Теперь уже было слишком поздно беспокоиться. Шасси и закрылки выпущены. Скорость снизилась до посадочной.
– Ты заходишь слишком низко! – внезапно всполошился Мута ибн Азиз. – Ты коснешься полосы слишком рано. Набирай высоту! Во имя всего святого, набирай высоту!
Пролетев над одной восьмой частью взлетно-посадочной полосы, Борн направил «Соверен» вниз, и шасси коснулись бетона. Самолет покатился по дорожке. Борн заглушил двигатели и начал торможение. Только сейчас он заметил тени, высыпавшие справа.

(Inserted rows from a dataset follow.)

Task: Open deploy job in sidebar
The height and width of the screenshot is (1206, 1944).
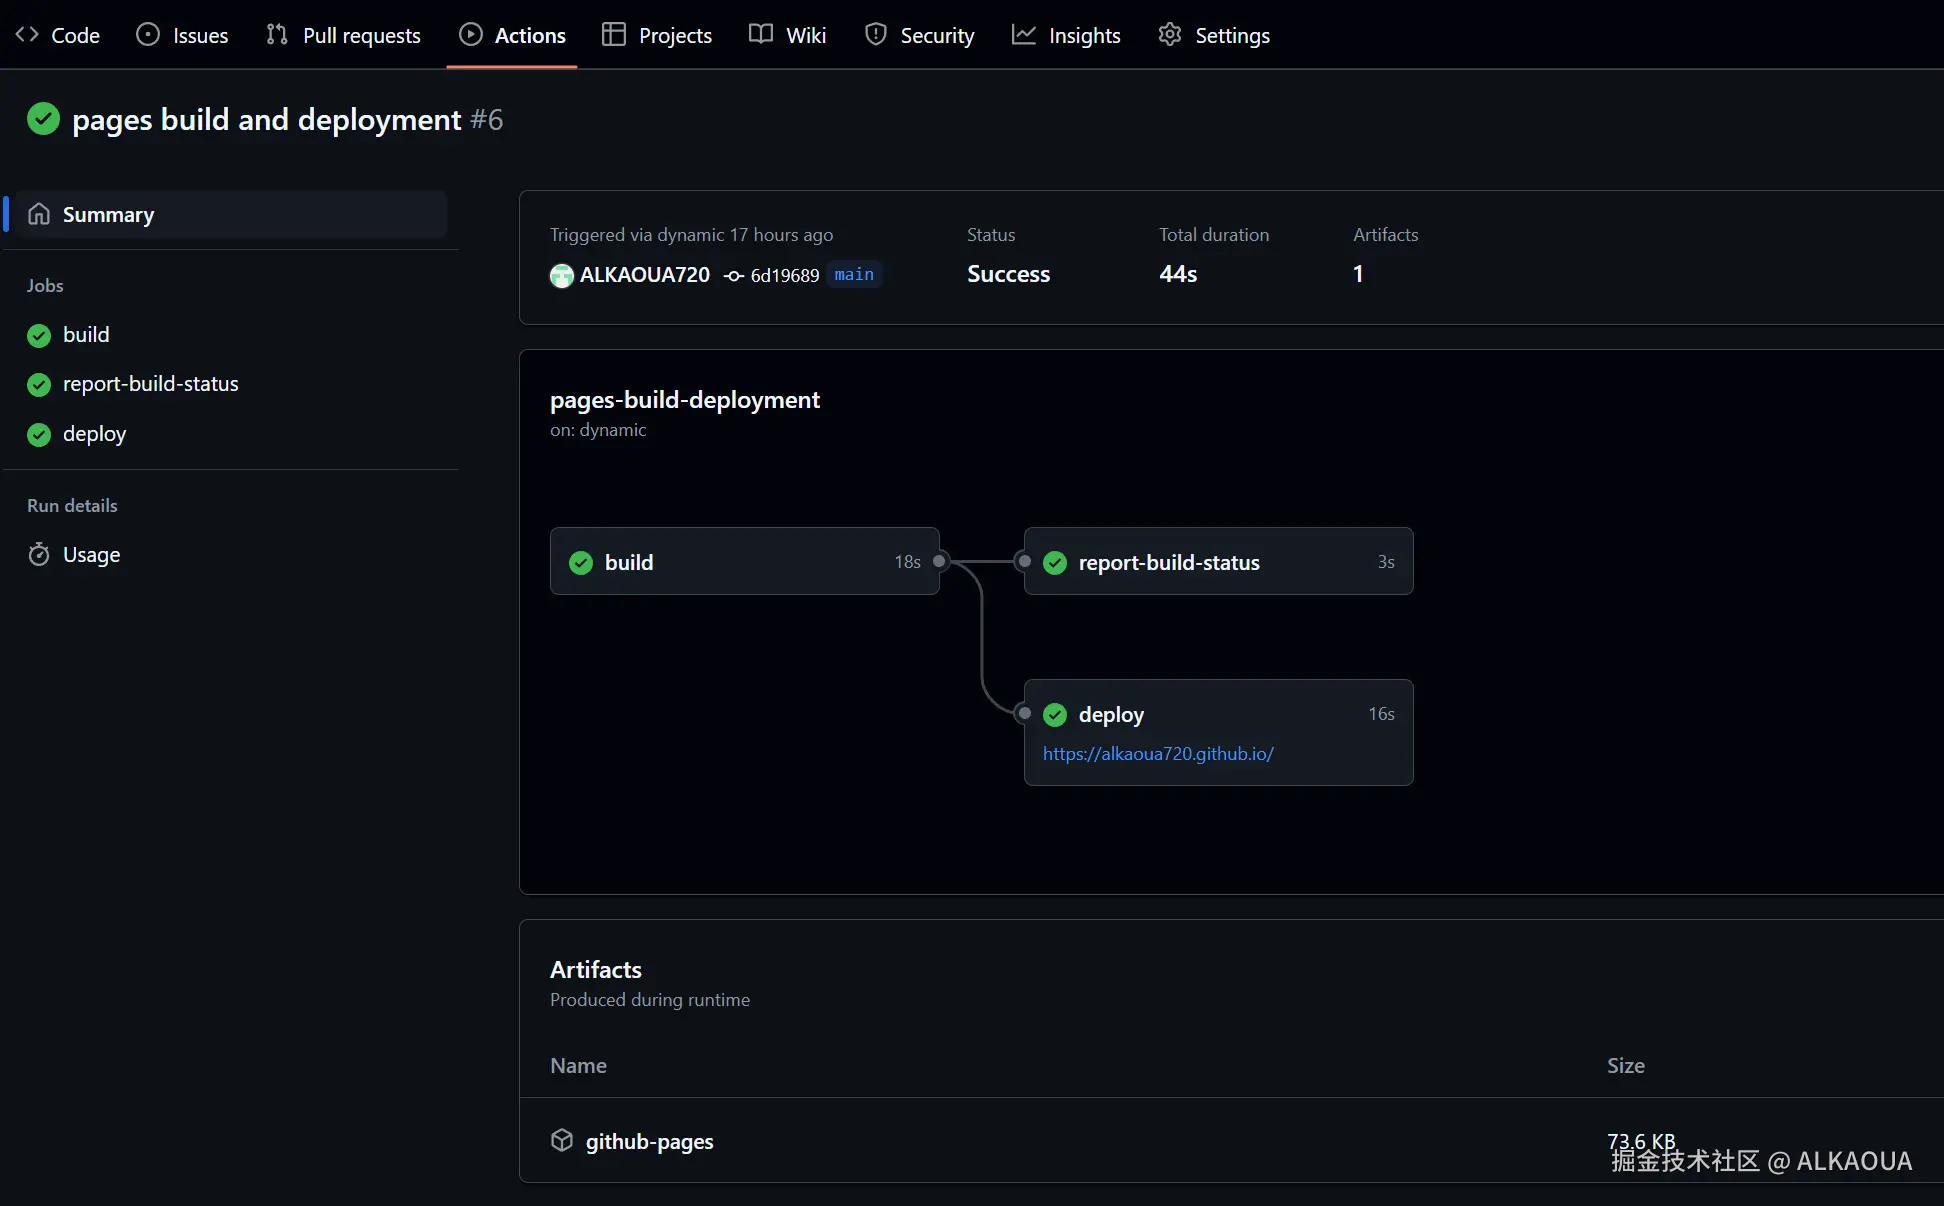Action: coord(94,434)
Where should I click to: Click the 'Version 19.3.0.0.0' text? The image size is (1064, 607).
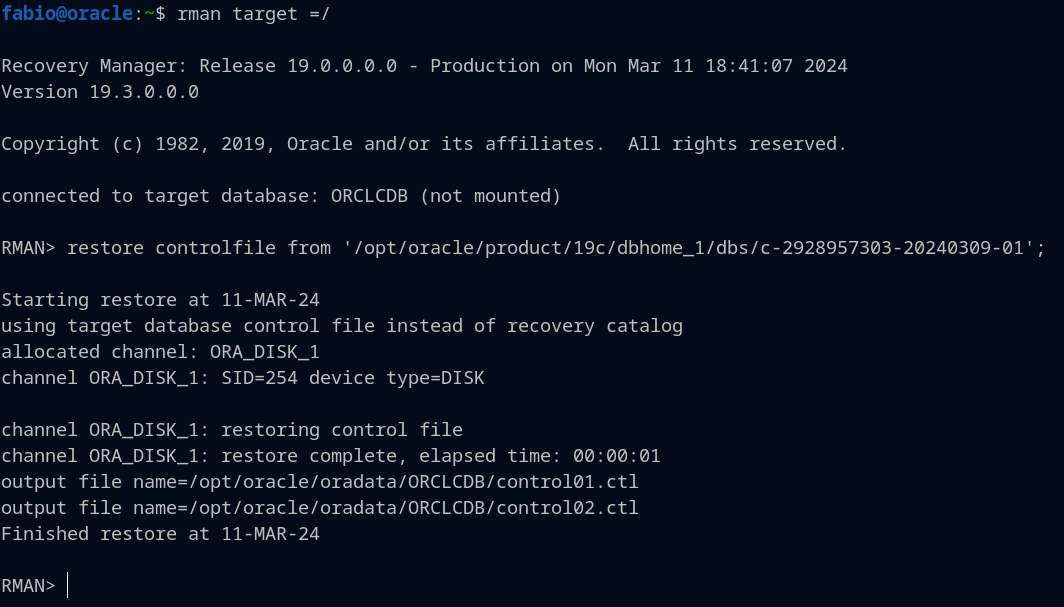point(100,92)
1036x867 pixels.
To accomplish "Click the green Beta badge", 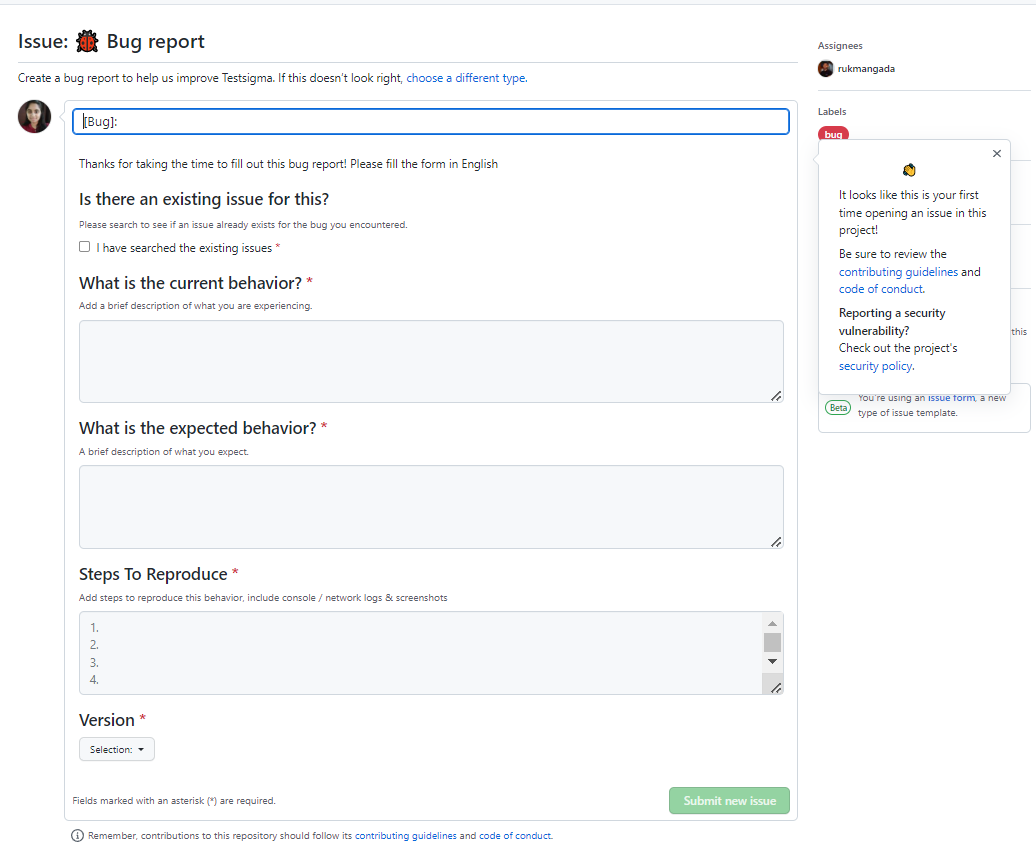I will [x=838, y=407].
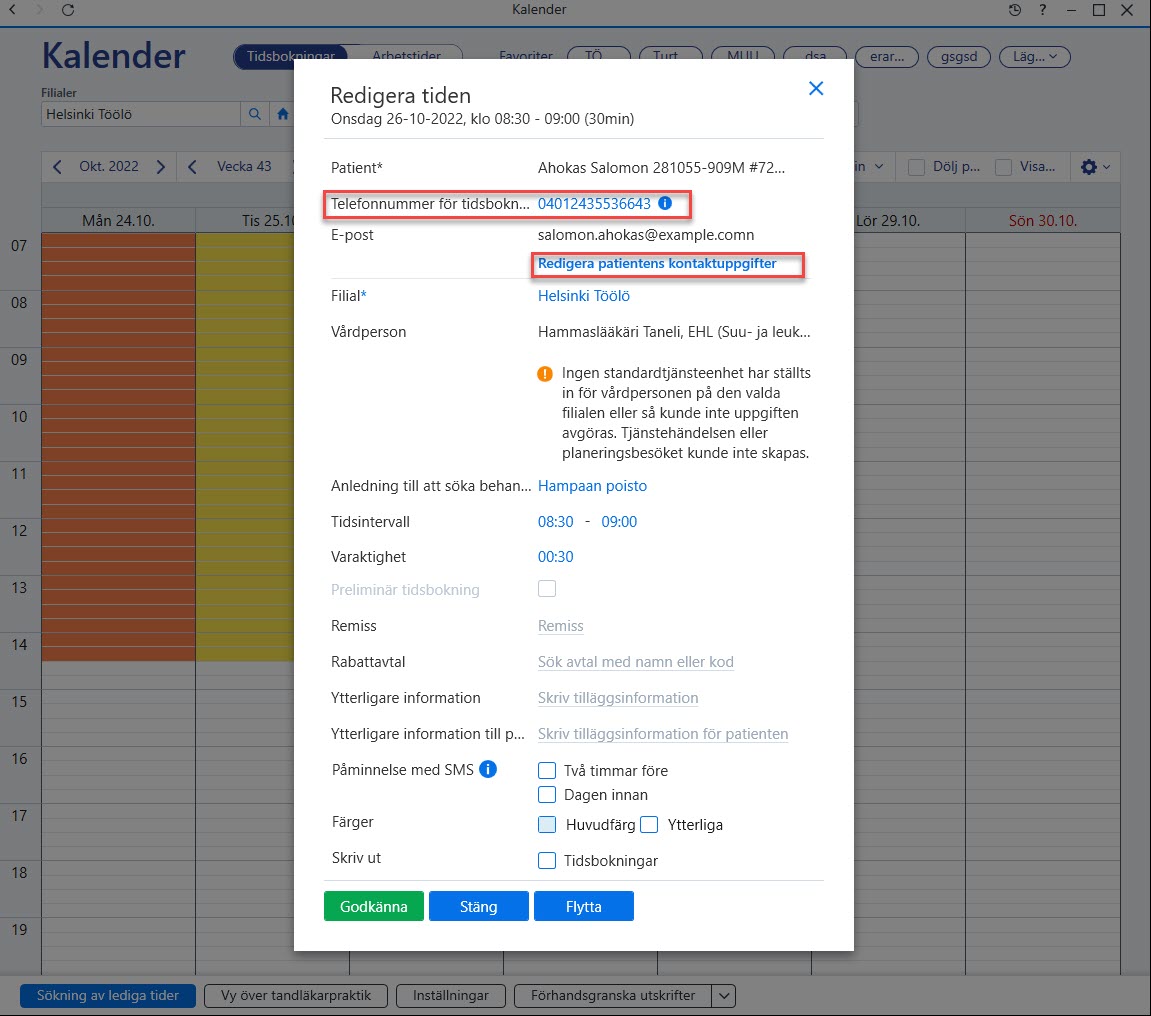This screenshot has height=1016, width=1151.
Task: Tick the Tidsbokningar print checkbox
Action: pos(547,860)
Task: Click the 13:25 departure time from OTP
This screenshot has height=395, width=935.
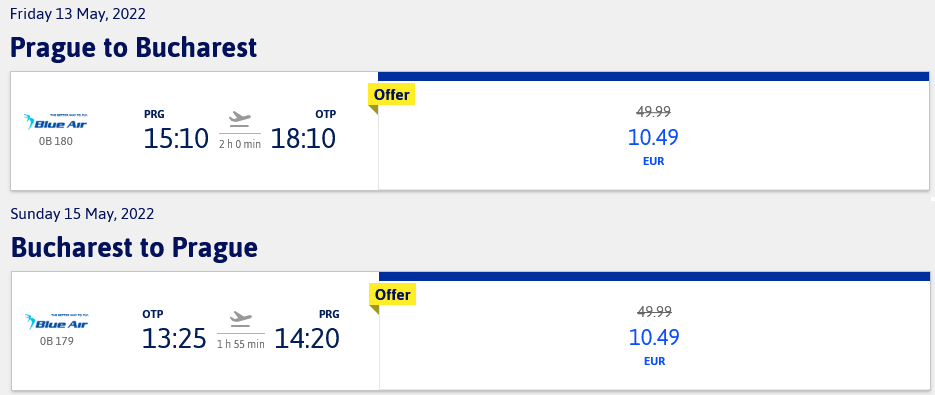Action: 174,338
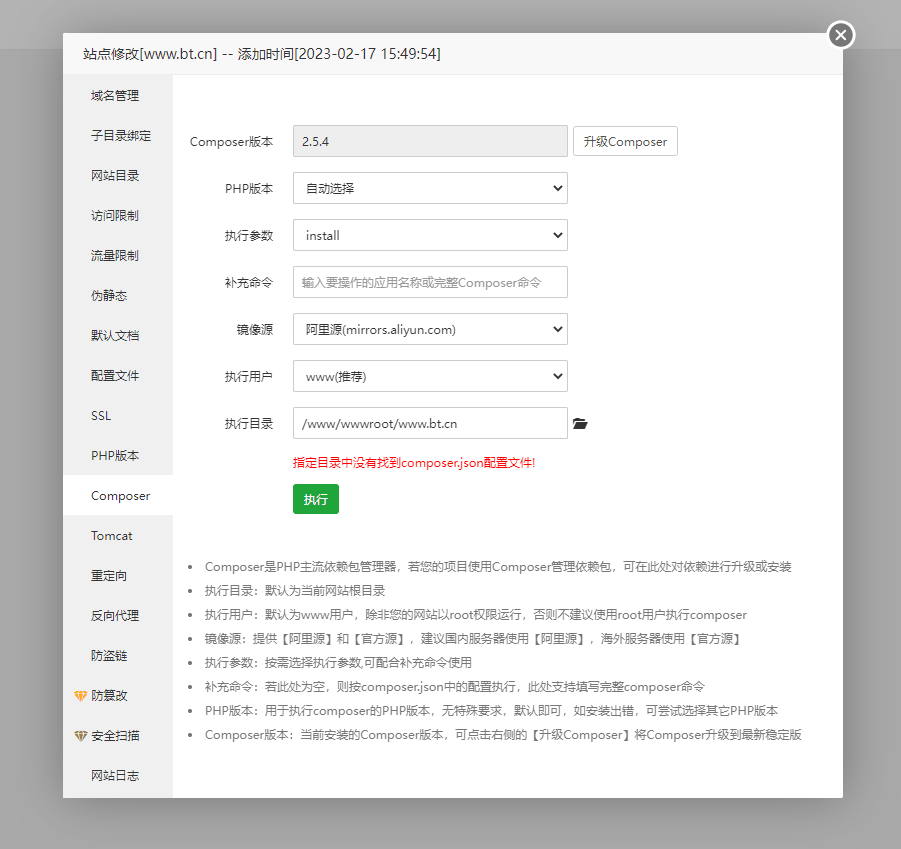Click the folder icon beside execution directory

(x=580, y=424)
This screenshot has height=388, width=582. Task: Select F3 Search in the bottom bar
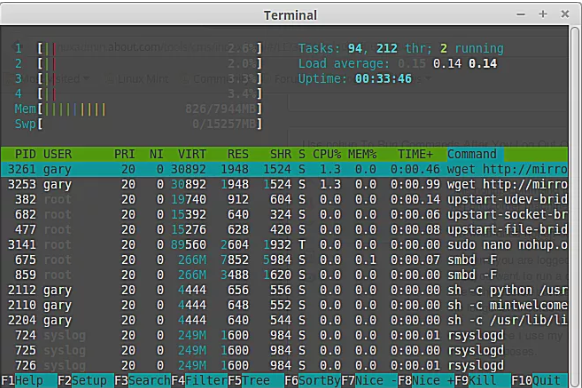click(x=142, y=381)
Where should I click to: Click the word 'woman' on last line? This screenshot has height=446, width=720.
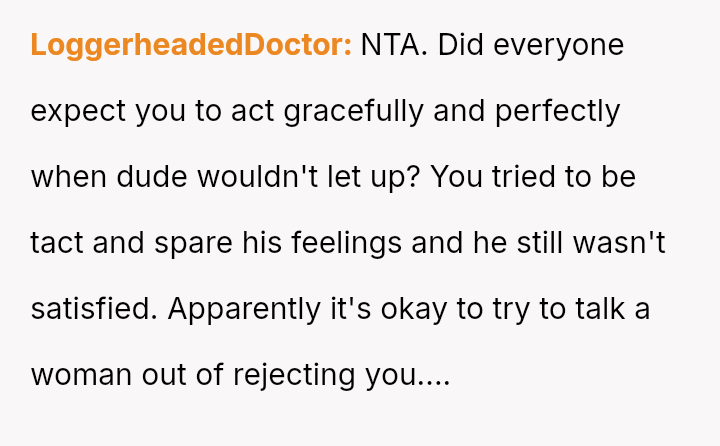[x=81, y=375]

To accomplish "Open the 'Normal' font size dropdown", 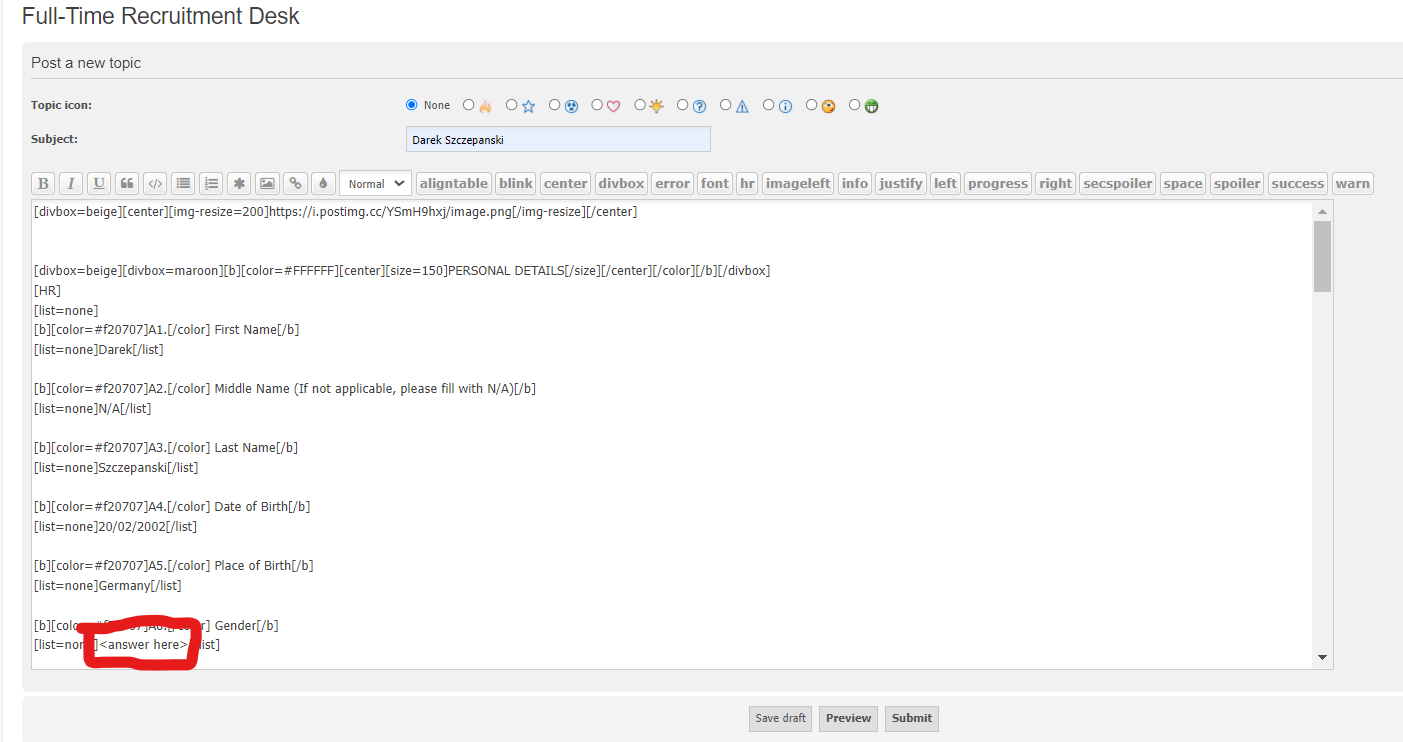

Он успел подумать, что Мута ибн Азиз связался с Миран-Шахом и предупредил о том, кто находится на борту самолета, как вдруг правый борт со страшным грохотом проломился внутрь. «Соверен» задрожал и, словно раненый слон, повалился на колени, теряя переднее шасси. Борн, сидевший в пилотском кресле в дальней части кабины, отделался множеством мелких порезов, синяков и тем, что его затуманенный рассудок воспринял как легкое сотрясение мозга.
Инстинкт заставил его прогнать мрак, застилавший зрение, взять себя в руки и отстегнуть ремни. Шатаясь, он подошел к Муте ибн Азизу, хрустя подошвами по застывшей груде битого стекла. Воздух был наполнен мельчайшей стальной пылью, обломками плексигласа и опаленной пластмассы.
Увидев, что Мута еще дышит, Борн вытащил его из-под искореженных обломков, опаленных, обугленных, все еще горячих. Но, опустившись на корточки, он увидел зазубренный кусок стали размером с лезвие кинжала, торчащий из живота Муты.
Склонившись над раненым, Борн отвесил ему несколько сильных пощечин. Веки Муты задрожали, глаза открылись, с трудом фокусируя взгляд.
– Я ничего не придумал, – слабым хриплым голосом произнес он. Изо рта на подбородок вытекла струйка крови, собравшаяся в маленькую лужицу в ложбинке на шее, темная, источающая запах меди.
– Ты умираешь, – сказал Борн. – Расскажи, что произошло с Сарой ибн Ашеф.
Лицо Муты медленно растянулось в усмешке.
– Значит, ты все же хочешь знать. – Дыхание, вырывающееся из проткнутых легких, напоминало рев доисторического животного. – Значит, в конце концов, и для тебя важна правда.
– Говори! – крикнул Борн.
Схватив Муту ибн Азиза за шиворот, он приподнял его, полный решимости любой ценой вытрясти ответ. Но в это мгновение через пробоину в фюзеляже в салон ворвались террористы «Дуджи». Они оторвали Борна от посланника Фади, который хрипло закашлял, расставаясь с жизнью.
А дальше наступил самый настоящий хаос – мелькание тел, быстрая арабская речь, отрывистые приказания и еще более отрывистые ответы. Находящегося в полубессознательном состоянии Борна проволокли по залитому кровью полу и вытащили в засушливую безжизненную пустыню Миран-Шаха.